Etsy has a special place in my heart because it’s where I bought my kitchen rug (RugToGo) and I love it. I feel like Etsy is your best bet for deals without the extra step of bidding (or having to deal with in-person pick up like Craigslist or finding a cool flea market). Again, it’s a real hunt but RugToGo, BerberArtisanatFine and EFESRug are all great vendors for you to start your search with.
I found this great resource on Jess Ann Kirby’s Instagram and thought their offerings were really punchy and beautiful. The owners behind New England Loom are a super cute couple that is always on the hunt for beautiful rugs. All their sales are final so you are going to want to be sure before you buy.
Gone are the days when One Kings Lane was a flash sale website. They’ve transitioned into a traditional e-commerce retailer, however, being a go-to for new and vintage goods for designers and decor aficionados, the latter is always prone to flying off the virtual shelves because it’s a GOOD stock, specifically their rugs. They are a great resource with an awesome variety of prices, sizes and styles.

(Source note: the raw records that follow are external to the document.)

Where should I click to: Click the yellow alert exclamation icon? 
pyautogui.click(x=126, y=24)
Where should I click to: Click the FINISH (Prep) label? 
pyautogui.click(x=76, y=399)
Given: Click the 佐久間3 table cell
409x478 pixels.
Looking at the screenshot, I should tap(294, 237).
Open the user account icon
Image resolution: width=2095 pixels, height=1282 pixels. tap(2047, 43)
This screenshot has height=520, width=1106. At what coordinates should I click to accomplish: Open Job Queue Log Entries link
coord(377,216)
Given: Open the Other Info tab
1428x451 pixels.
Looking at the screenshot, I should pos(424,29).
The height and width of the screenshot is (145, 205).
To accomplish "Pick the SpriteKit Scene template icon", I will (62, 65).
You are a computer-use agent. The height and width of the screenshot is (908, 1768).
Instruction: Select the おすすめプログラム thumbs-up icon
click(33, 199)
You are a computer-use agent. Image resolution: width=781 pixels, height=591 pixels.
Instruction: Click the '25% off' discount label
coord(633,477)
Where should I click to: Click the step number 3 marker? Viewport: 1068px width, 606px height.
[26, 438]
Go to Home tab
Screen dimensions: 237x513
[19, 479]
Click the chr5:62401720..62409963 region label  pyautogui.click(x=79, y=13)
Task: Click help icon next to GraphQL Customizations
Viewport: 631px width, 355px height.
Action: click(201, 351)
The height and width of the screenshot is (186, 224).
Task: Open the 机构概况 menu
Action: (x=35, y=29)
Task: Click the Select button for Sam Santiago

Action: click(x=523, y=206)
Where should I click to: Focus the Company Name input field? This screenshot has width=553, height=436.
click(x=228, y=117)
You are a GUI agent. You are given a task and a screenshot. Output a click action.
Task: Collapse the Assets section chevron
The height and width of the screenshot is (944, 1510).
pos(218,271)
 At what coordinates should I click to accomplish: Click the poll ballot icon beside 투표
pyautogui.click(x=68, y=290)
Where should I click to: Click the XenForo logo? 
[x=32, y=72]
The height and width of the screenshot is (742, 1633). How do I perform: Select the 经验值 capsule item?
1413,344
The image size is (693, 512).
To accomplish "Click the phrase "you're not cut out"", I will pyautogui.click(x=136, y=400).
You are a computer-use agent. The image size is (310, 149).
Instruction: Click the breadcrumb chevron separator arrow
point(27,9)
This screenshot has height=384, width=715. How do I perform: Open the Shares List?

You may have forgotten that one of our favorite shops also sells amazing vintage goods… rugs included. Remember Emily’s family room? That rug still makes my heart skip a beat but not to worry because they have plenty more to choose from. Having the “Rejuvenation stamp of approval” makes purchasing a no brainer.
Arlyn found this great shop on Instagram and a find it was! They have a killer selection of traditional yet fresh looking rugs, full of color (you know that girl loves her color). They also have a handful of their rugs photographed in actual spaces which is SO nice and takes a lot of the guessing game out of a purchase.
Brittany from Vintage Rug Shop has SUCH an eye for vintage rugs. Finding nicely muted and not over saturated vintage and antique rugs can be tough, but that’s just what this store stocks. If you follow them on Instagram, you’ll constantly be tempted to blow your savings on a new floorcovering…they’re that good consistently. Oh, and they are constantly adding to their curated collection so be sure to check often if you have something specific in mind.
Now that you have all of our online vintage rug secrets, Emily wanted to share a secret she keeps close to the chest…until now. I’ll let her take it from here before I wrap it up:
Hey guys. Em here. I couldn’t let this blog post go up without sharing my most precious strategy that has helped me find my favorite (and most affordable) rugs. Here goes: Instead of going to actual rug dealers at flea markets, head to regular flea market dealers. Look on the ground of normal dealers (people selling furniture, etc.), because sometimes they’ve brought in their grandma’s old rug and just laid it over a chair or underneath all their other goods. Some of them have REALLY good vintage rugs and you get a great deal (steals even) instead of going to specific rug dealers. Just because it doesn’t have a “for sale” tag on it doesn’t mean they won’t be willing to sell it. Shoot them an offer…you might be surprised what you take home.
If you have anything to add to our research, please feel free to let us know in the comments. Also are there any other online resource guides you have been jonesing for? Let us know about that too. Knowledge is power. Sharing is caring. Happy Wednesday. Love you, mean it.